■ **Required action**:
Below are entries. Copy exactly the lines running from the line that holds "You are a computer-use" to the line that holds "Instruction: Open the", with both ends included.

■ **Record set**:
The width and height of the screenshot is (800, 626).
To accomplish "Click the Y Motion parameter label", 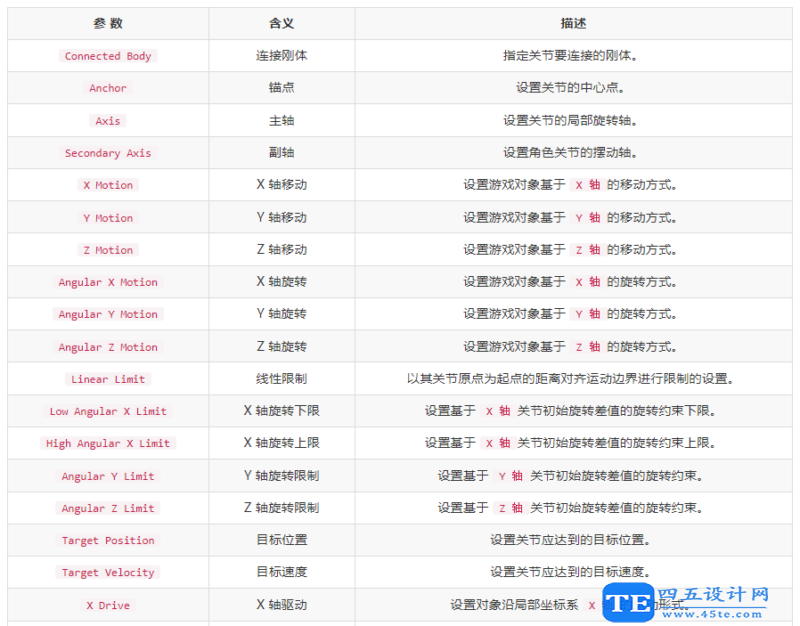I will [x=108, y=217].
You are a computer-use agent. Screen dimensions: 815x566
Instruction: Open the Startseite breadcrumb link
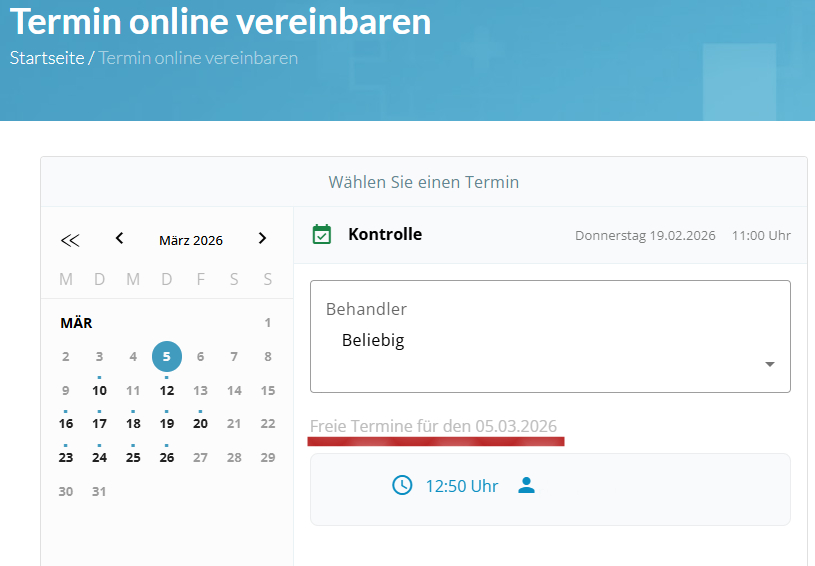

---

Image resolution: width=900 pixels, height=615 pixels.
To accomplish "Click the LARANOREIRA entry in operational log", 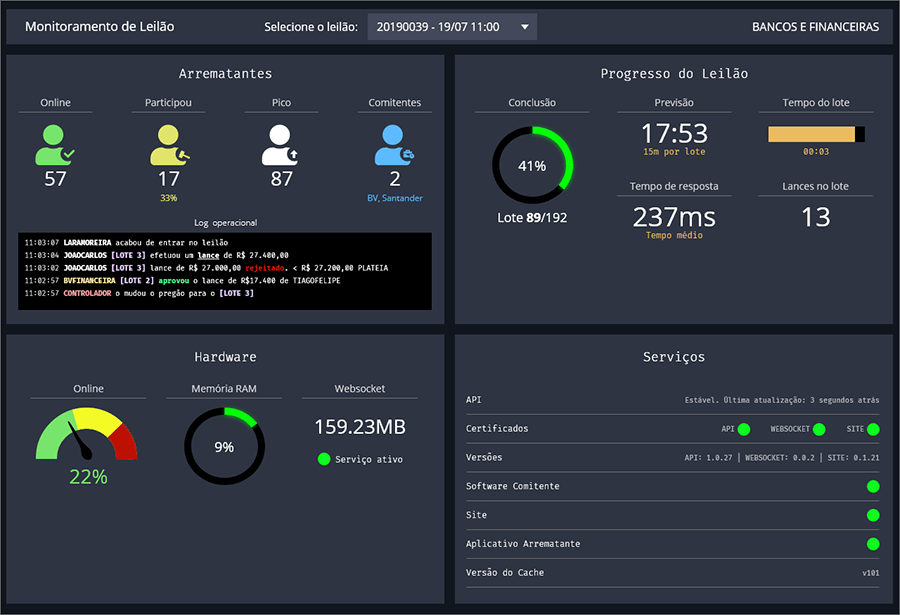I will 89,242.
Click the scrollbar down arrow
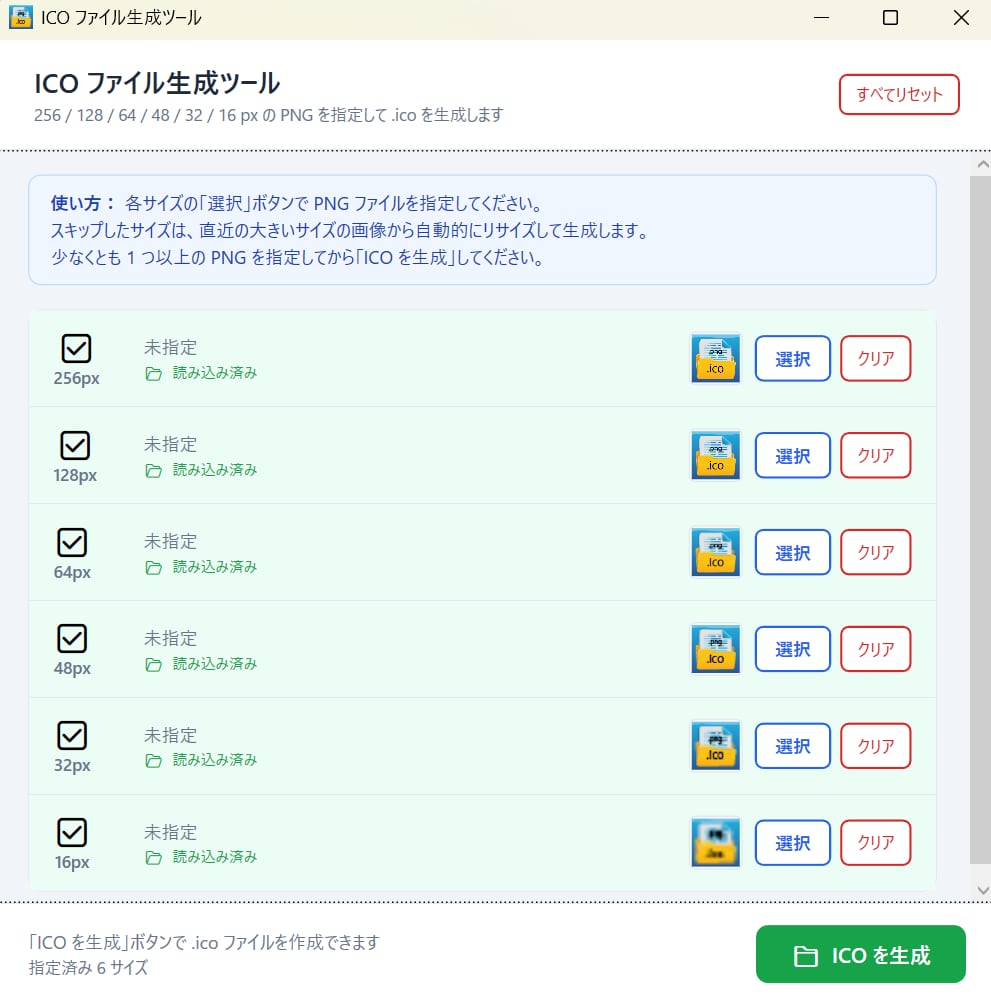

--

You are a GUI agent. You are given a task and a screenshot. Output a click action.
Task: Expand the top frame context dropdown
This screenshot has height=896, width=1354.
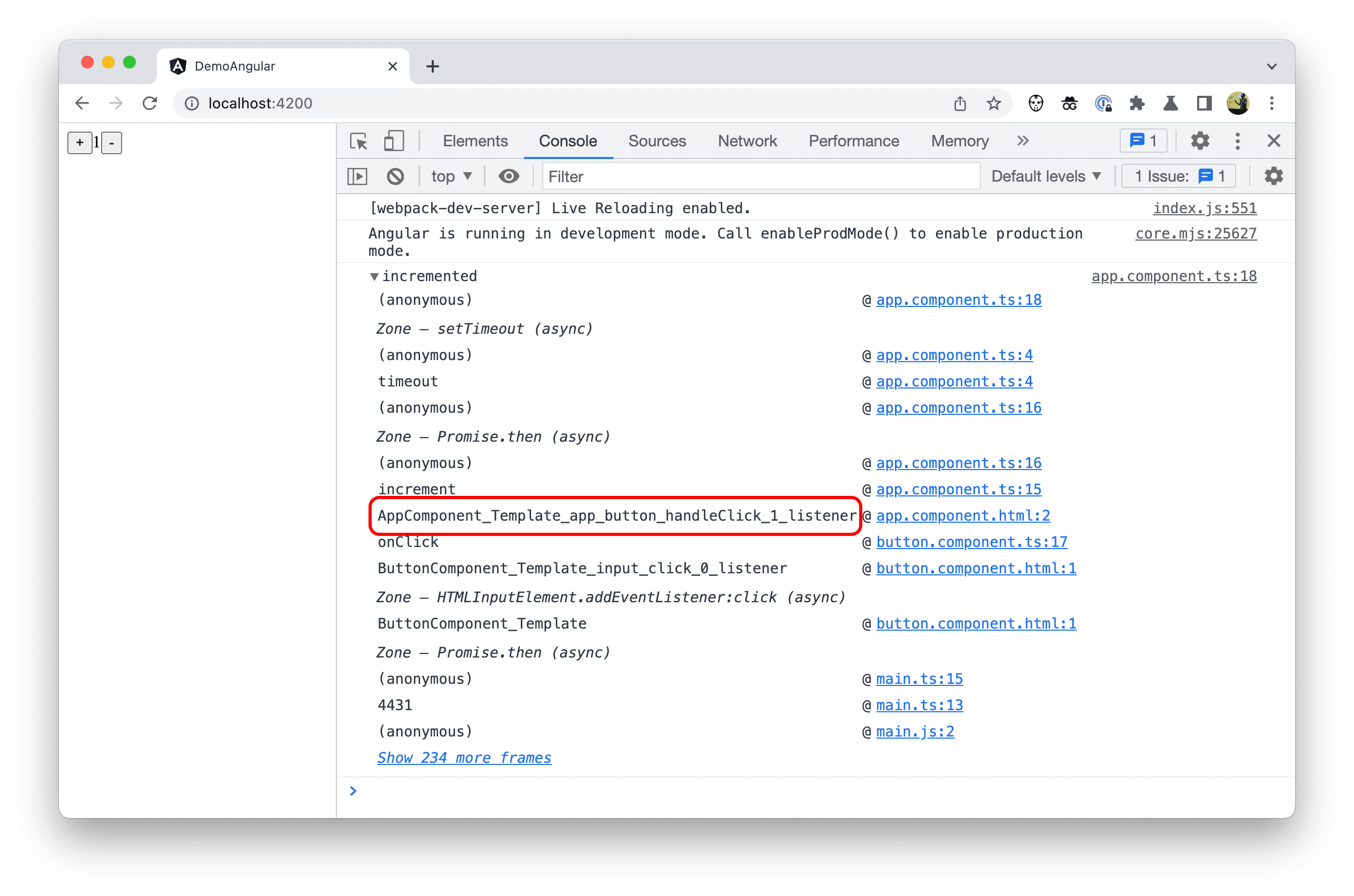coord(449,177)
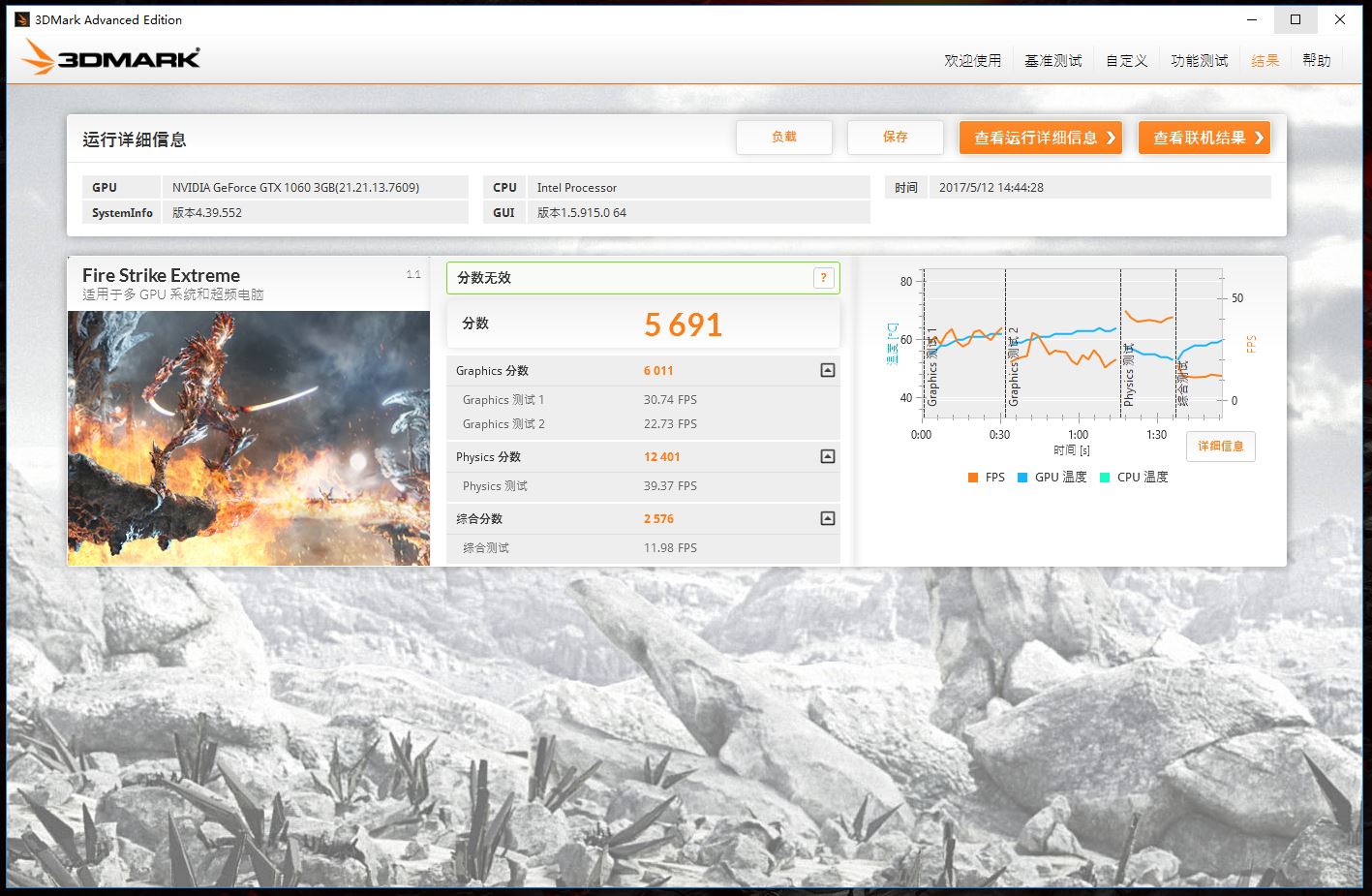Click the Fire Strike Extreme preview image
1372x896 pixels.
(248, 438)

■ **Task answer**:
You are a computer-use agent. Screen dimensions: 815x566
Instruction: Open the Startseite breadcrumb link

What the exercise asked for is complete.